*TASK ITEM*.
Repeat the following entries exactly, excluding pictures.

======== RECORDS FOR THE TASK

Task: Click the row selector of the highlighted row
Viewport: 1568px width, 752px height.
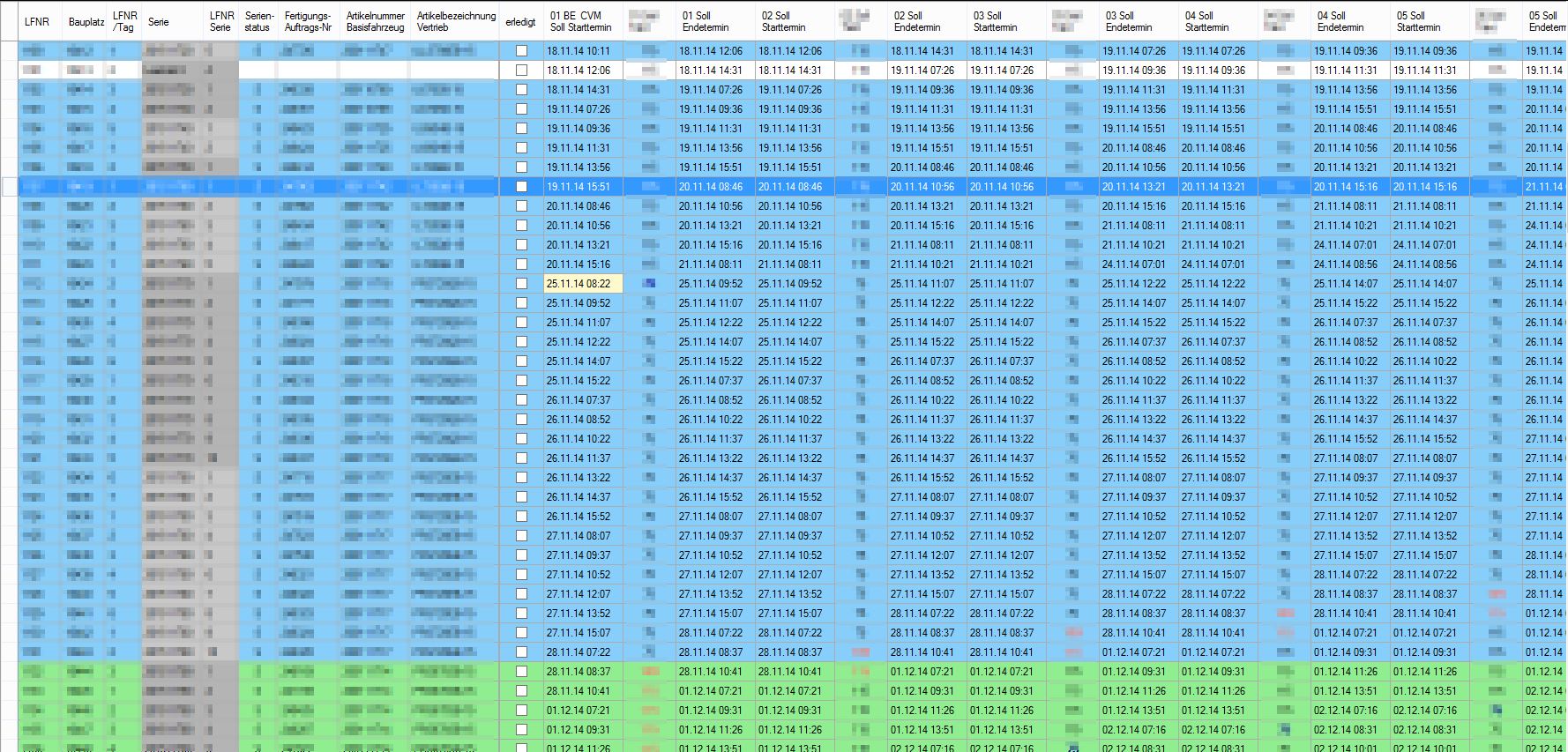Action: pyautogui.click(x=9, y=187)
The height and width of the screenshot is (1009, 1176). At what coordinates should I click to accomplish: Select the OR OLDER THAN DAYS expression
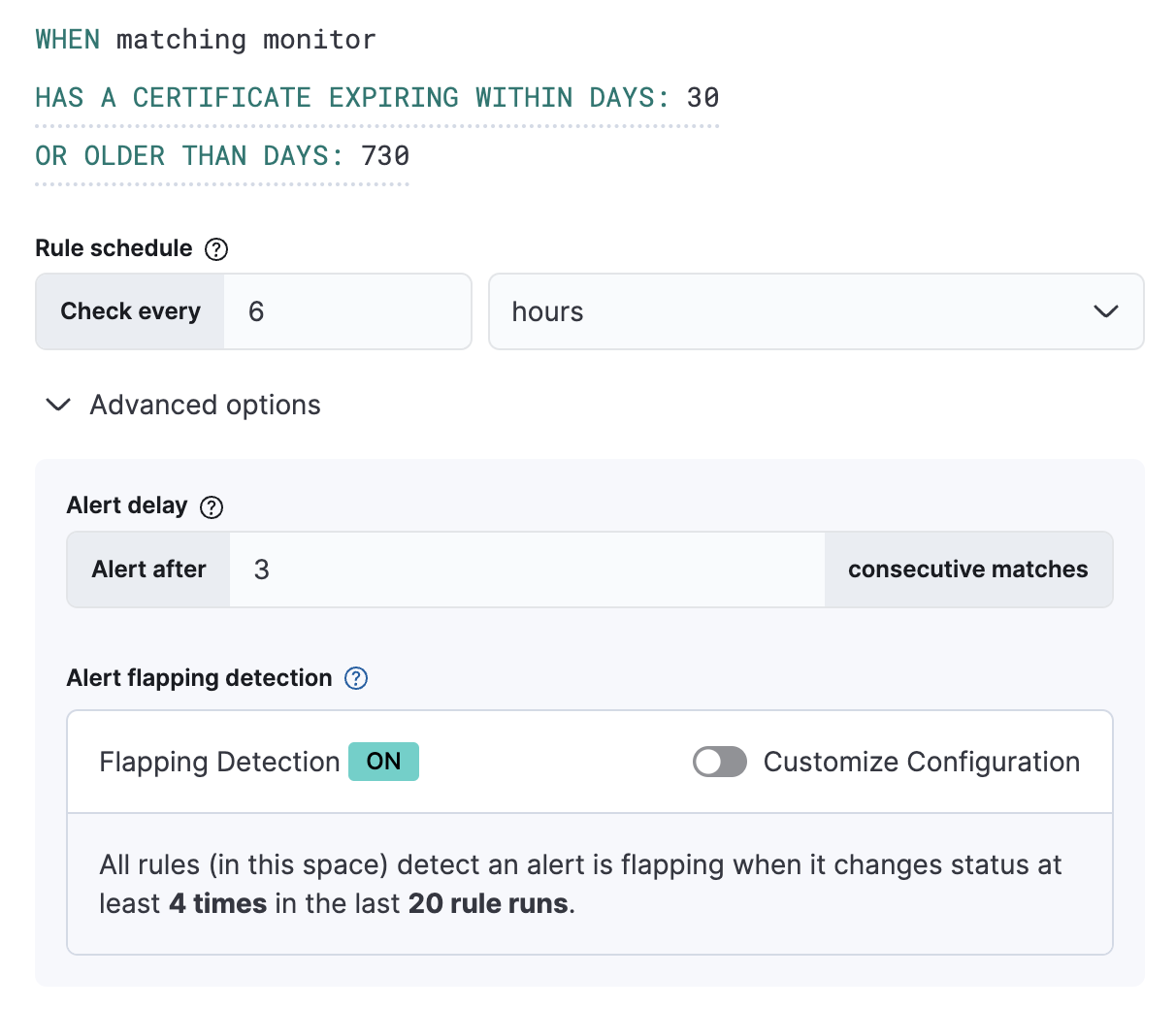tap(221, 155)
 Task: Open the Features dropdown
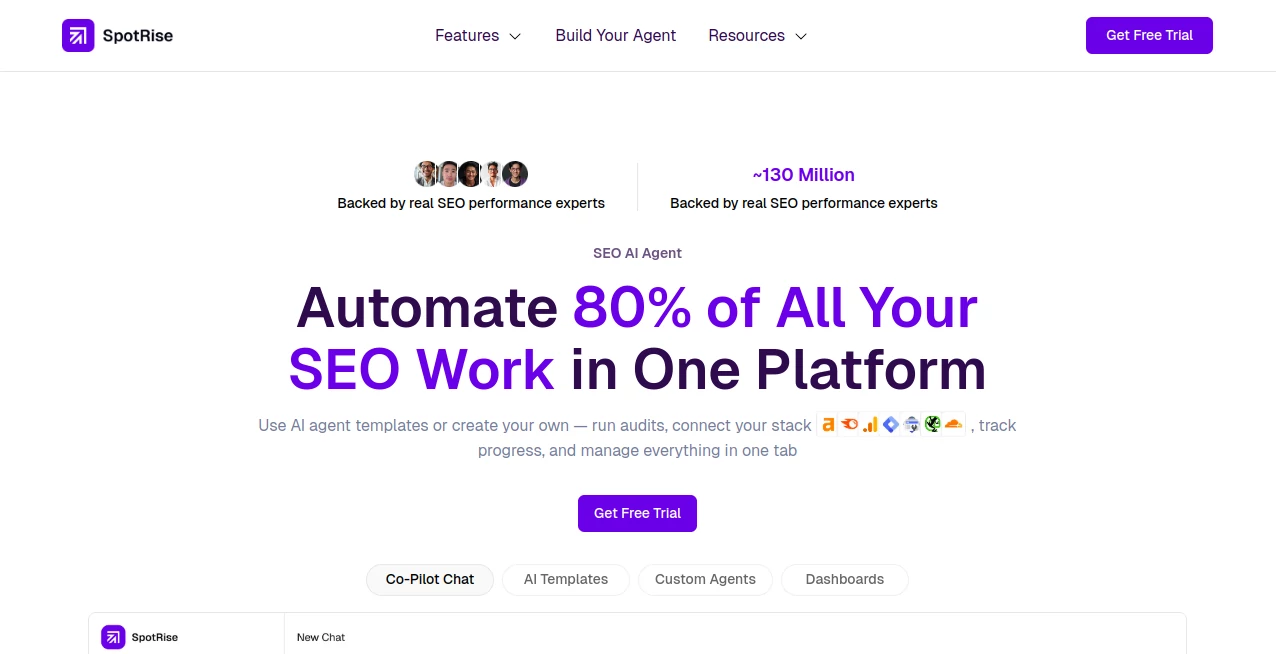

================

*OUTPUT OF THE EXERCISE*.
Task: Click the row selector of the highlighted row
Viewport: 1568px width, 752px height.
Action: pyautogui.click(x=9, y=187)
The height and width of the screenshot is (1009, 1176). At what coordinates should I click to accomplish: Select the OR OLDER THAN DAYS expression
tap(221, 155)
 Task: Open the Features dropdown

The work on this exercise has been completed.